🤖 AI Summary
This study addresses the preoperative prediction of volumetric response in patients with skull base meningiomas following CyberKnife stereotactic radiosurgery. To achieve this, the authors integrate preoperative MRI-based radiomic features with clinical variables and develop six machine learning models, employing nested cross-validation to mitigate challenges posed by small sample sizes and high-dimensional data. Innovatively, tumor volume response is adopted as the primary efficacy endpoint instead of conventional progression-free survival. Among the evaluated models, TabPFN demonstrates superior performance with an AUC of 0.81 and consistently robust classification metrics, underscoring the method’s predictive validity and clinical potential even under data-limited conditions.
📝 Abstract
Skull-base meningiomas are often characterized by favorable long-term prognosis, yet their anatomical complexity and proximity to critical neurovascular structures make treatment selection challenging. Stereotactic radiosurgery with CyberKnife represents an effective therapeutic option when surgical resection is not feasible; however, not all patients benefit equally from this treatment. Early identification of patients likely to respond to radiosurgery remains an open clinical problem.
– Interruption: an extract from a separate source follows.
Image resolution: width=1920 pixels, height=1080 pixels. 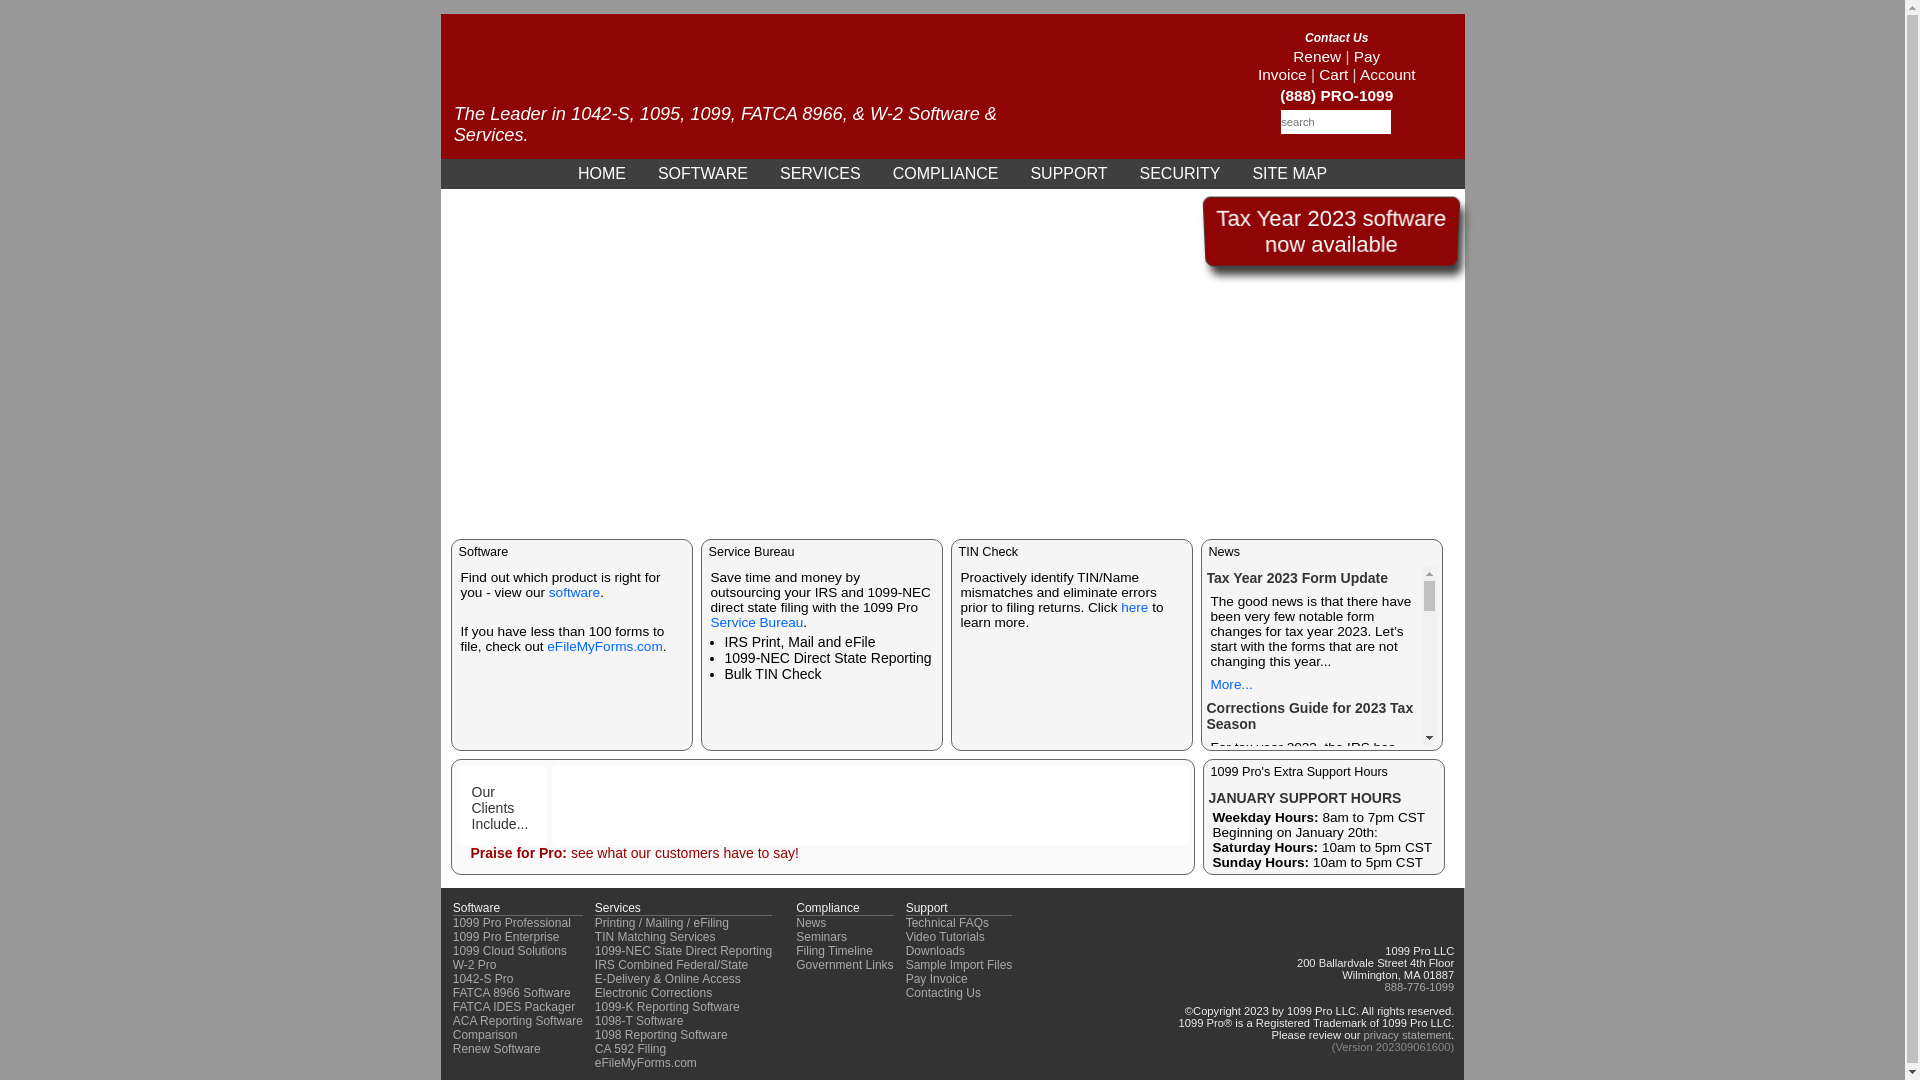 What do you see at coordinates (905, 937) in the screenshot?
I see `'Video Tutorials'` at bounding box center [905, 937].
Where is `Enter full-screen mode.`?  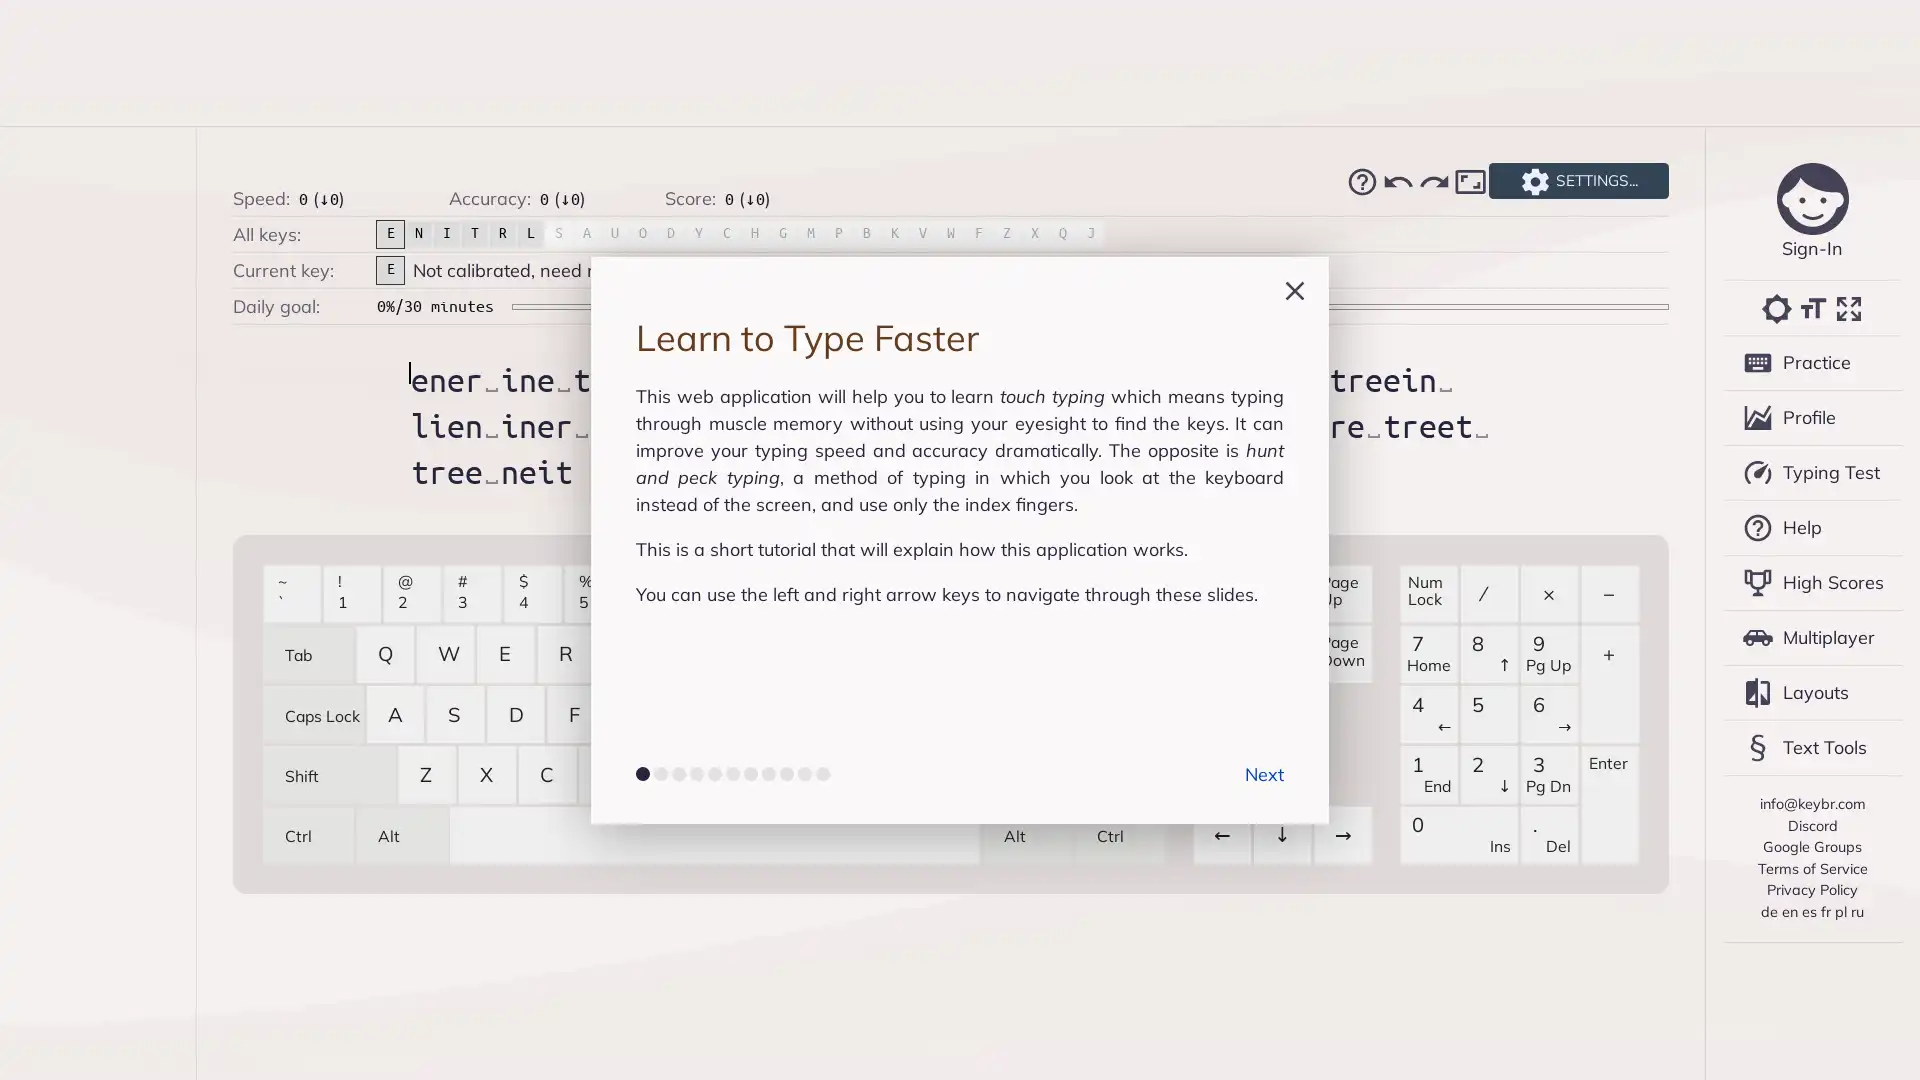 Enter full-screen mode. is located at coordinates (1847, 308).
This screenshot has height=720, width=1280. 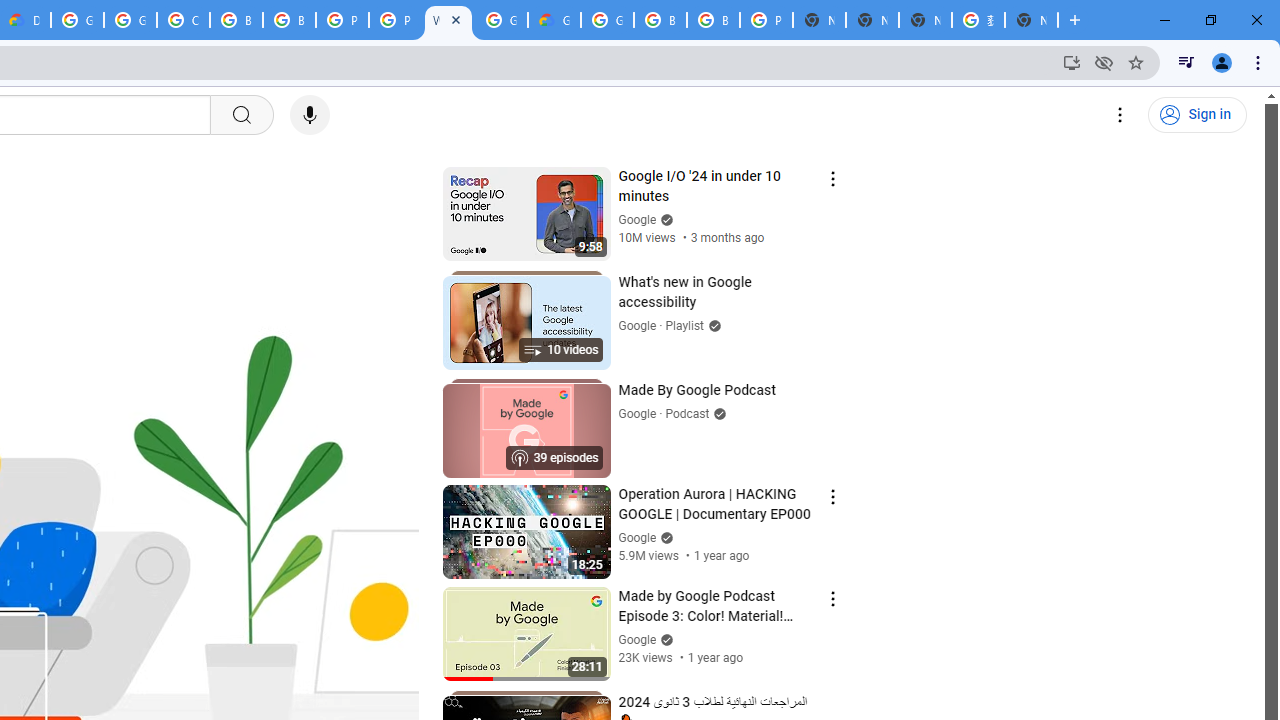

In this study, we propose a radiomics- and clinical feature-driven framework for predicting volumetric response in skull-base meningiomas treated with CyberKnife. Unlike most existing approaches that focus on progression-free survival or recurrence, our method targets volumetric response as an indicator of treatment efficacy. Pre-treatment MRI images from 104 patients were processed to extract radiomic features, which were combined with clinical variables and analyzed using six models. To ensure methodological rigor, the entire modeling process was implemented within a nested cross-validation scheme. Among the evaluated models, TabPFN achieved the best overall performance, with an AUC of 0.81 and consistently favorable classification metrics. These results suggest that advanced machine learning architectures, when combined with robust validation strategies, can effectively capture patterns associated with treatment response even in small-sample, high-dimensional settings.